PHOENIX (Reuters) - Arizona’s governor signed into law on Friday a bitterly contested proposal that will restore a federal health insurance program for children from low-income families, making it the last of its 49 counterparts to join the program.
Arizona opted out of the federal Children’s Health Insurance Program in 2010 over cost concerns as it grappled with a budget crunch.
The program aims to help working families who earn too much to qualify for Medicaid health care coverage for the poor, but who cannot afford private health insurance.
To qualify for KidsCare, as it’s known in Arizona, a family of four must earn between $33,000 and $49,000 annually.

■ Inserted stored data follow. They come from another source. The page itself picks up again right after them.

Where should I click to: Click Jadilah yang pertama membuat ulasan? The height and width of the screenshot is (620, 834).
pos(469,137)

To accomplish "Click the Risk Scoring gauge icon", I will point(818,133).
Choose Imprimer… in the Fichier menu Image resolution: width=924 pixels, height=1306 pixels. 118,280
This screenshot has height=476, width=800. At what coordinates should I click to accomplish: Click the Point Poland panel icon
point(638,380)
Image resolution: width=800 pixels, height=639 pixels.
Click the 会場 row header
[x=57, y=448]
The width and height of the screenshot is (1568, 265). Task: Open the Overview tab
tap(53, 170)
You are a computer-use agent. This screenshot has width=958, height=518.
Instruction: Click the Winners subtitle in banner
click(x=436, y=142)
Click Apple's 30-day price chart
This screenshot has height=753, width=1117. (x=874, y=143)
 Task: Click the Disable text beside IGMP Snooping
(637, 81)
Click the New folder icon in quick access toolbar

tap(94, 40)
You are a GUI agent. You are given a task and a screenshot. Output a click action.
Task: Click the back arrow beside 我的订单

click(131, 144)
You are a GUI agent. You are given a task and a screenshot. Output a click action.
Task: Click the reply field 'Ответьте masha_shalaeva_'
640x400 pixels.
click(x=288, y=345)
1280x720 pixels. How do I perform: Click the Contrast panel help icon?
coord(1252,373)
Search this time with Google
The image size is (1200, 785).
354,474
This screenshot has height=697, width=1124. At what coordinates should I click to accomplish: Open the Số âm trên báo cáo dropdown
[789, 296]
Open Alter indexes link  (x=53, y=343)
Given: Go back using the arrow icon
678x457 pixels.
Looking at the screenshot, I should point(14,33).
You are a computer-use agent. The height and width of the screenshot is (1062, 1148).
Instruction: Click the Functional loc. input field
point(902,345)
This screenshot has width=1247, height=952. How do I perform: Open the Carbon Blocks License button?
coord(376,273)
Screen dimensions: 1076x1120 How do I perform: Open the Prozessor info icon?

It is estimated to serve about 30,000 children in Arizona.
Arizona’s Republican governor, Doug Ducey, signed the legislation over fierce objections from the top two lawmakers in his own party a matter of hours after it cleared the Republican-led legislature.
The debate over the program was among the most rancorous of the legislative session and focused on both costs and the fact that the measure was tacked on to a virtually unrelated school voucher bill, prompting concerns that the law would face a legal challenge.
Backers said the program is desperately needed to close a gap in affordable health insurance options and to ensure that children are able to grow up healthy.
Even though the state is no longer required under the program to contribute funds in exchange for federal dollars, as was the case in 2010, opponents argued that Arizona citizens are still indirectly financing the program by paying for the program through federal taxes.
Arizona’s House of Representatives approved the measure on Thursday following heated debate.
The law could take effect as early as August.